The school, about 15 minutes from downtown Newark, draws from the cosmopolitan towns of Maplewood and South Orange. Some students live in million-dollar homes. Others rely on government lunches. Of 2,024 students, 58 percent are black, 35 percent white, 4 percent Hispanic and 3 percent Asian. The public school sends more than 90 percent of graduates to college, has a dropout rate of less than half a percent and won a national Blue Ribbon award from the federal government for its academic excellence during the 1992-93 school year. Notable alumni include the actor Zach Braff and the singer Lauryn Hill, and the fact that the two stars, one white, one black, graduated in the same class is seen as a symbol of the diversity Columbia strives to project.
But racial tension is becoming more of an issue. In recent years, the number of black students in the school district has eclipsed the number of white students even though Maplewood and South Orange still are majority white. In the past year, the district has been sued twice for discrimination: once by two former black students who said they were mistreated by teachers after a food-fight in the cafeteria, and also by a group of teachers, mostly black, who accused the principal, who is white, of racial bias.
The superintendent of the district, Peter P. Horoschak, acknowledged that there were, in a sense, two Columbias. The de facto segregation is most visible at the extremes. Statistics for this year show that while a Level 5 math class, the highest, had 79 percent white students, a Level 2 math class, the lowest, had 88 percent black students.

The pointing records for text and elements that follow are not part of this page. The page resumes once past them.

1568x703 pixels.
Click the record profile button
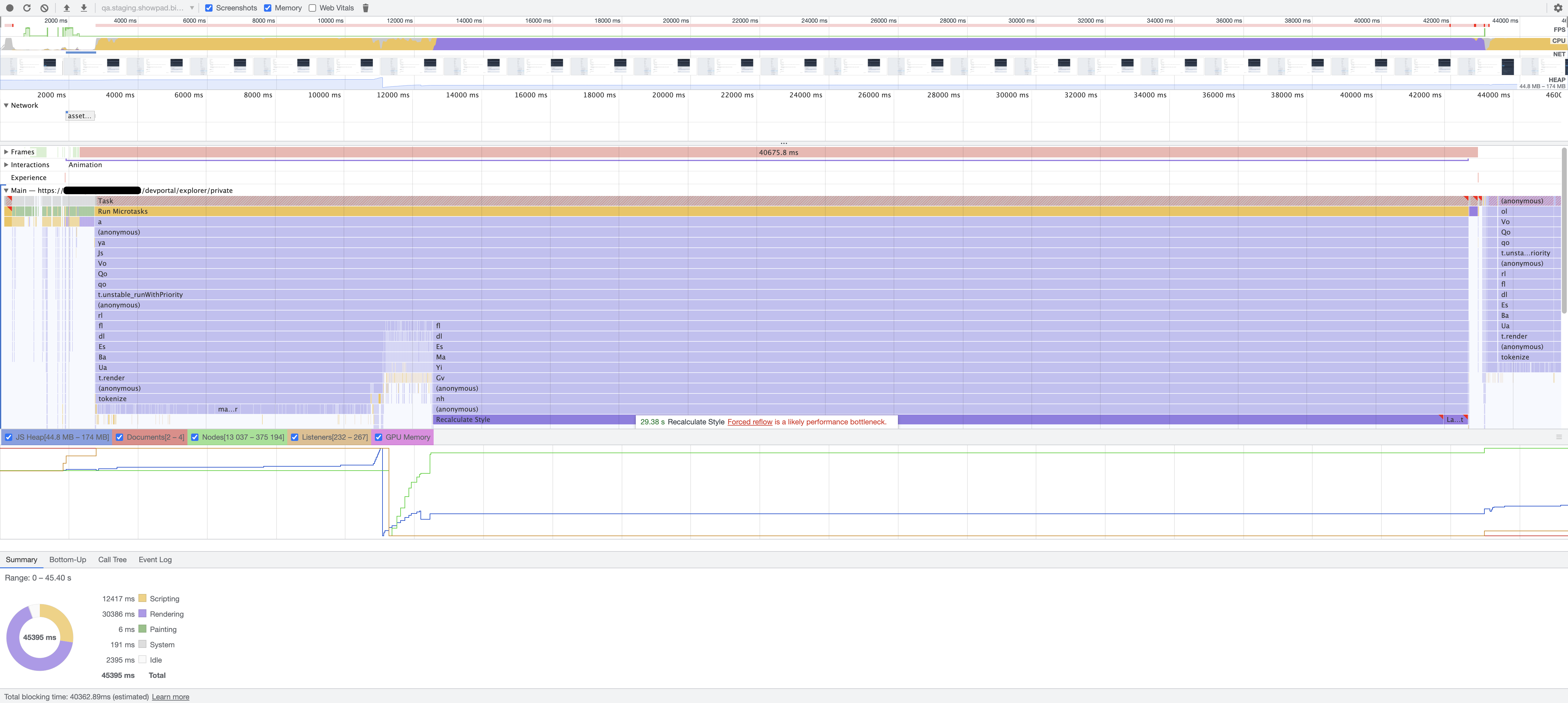(x=10, y=8)
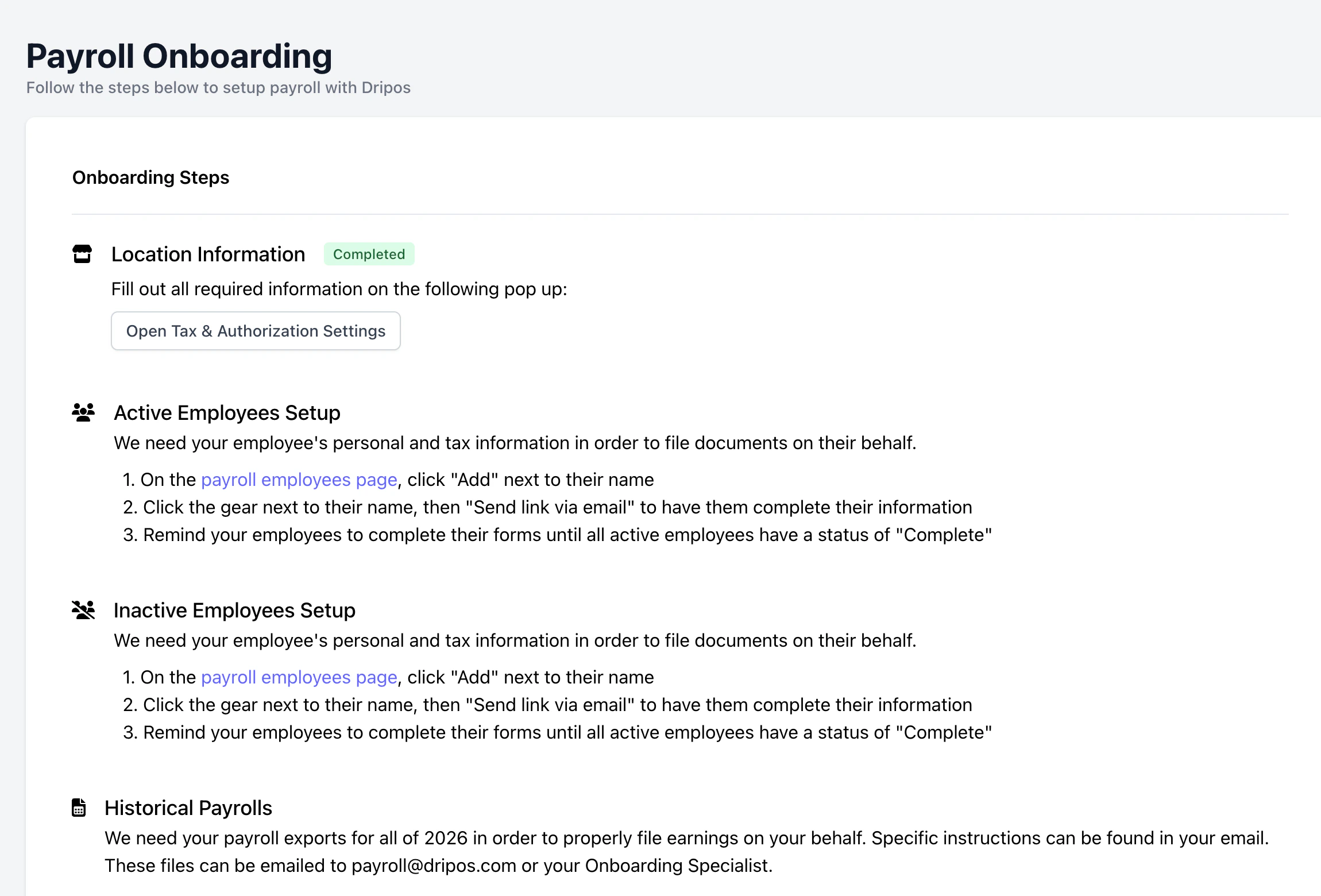Open Tax & Authorization Settings
Image resolution: width=1321 pixels, height=896 pixels.
pyautogui.click(x=256, y=331)
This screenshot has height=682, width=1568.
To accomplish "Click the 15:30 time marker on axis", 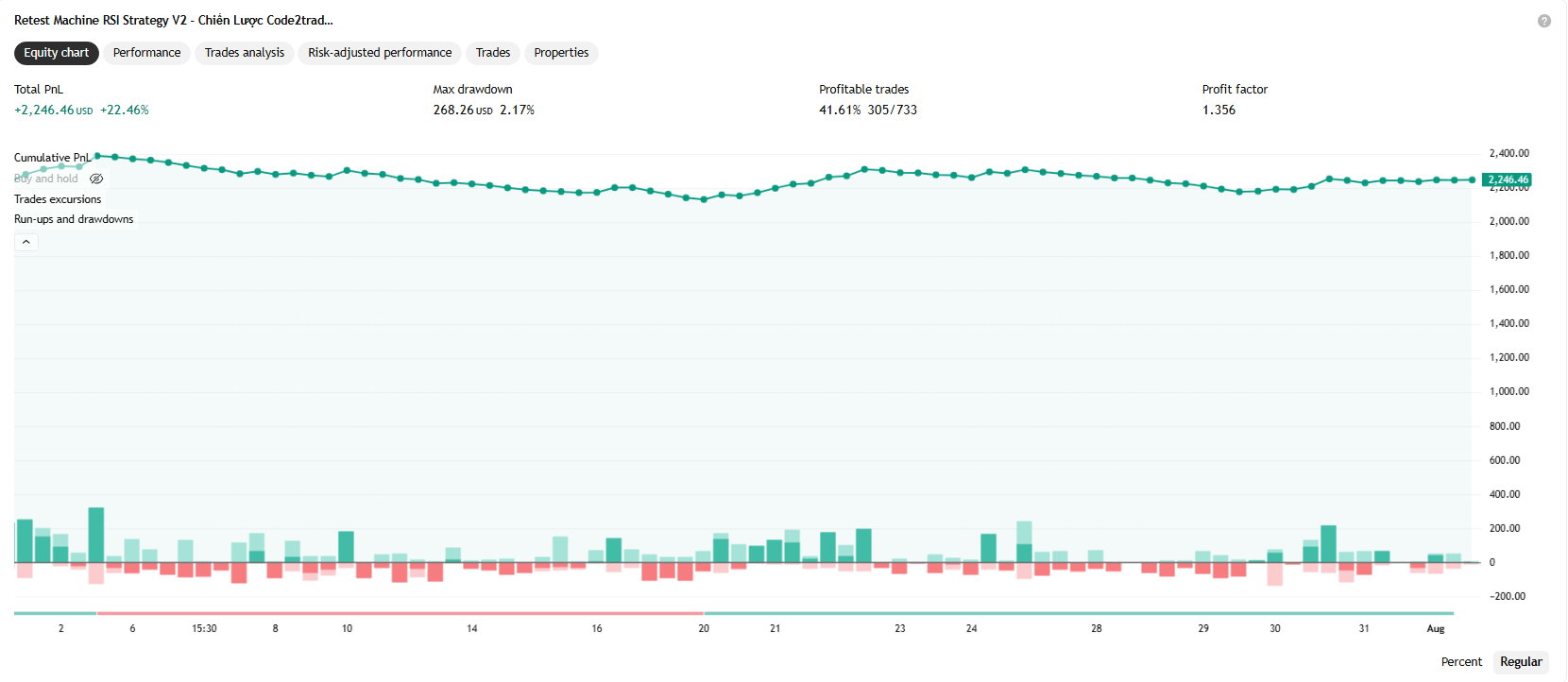I will pos(204,628).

It looks like Columbia High School is going to be forced to sacrifice academic achievement in order to "celebrate diversity".
1 Comments:
My guess is that if the get rid of tracking most of the white families will pull their classes.
Also, want to bet the students know the electives, extra-cirriculars, and sports teams are for the white kids and the same for the black students.
The Washington Post is always publishing articles about T.C. Williams High School (featured in the film Remember The Titans) and how the students divide along racial lines.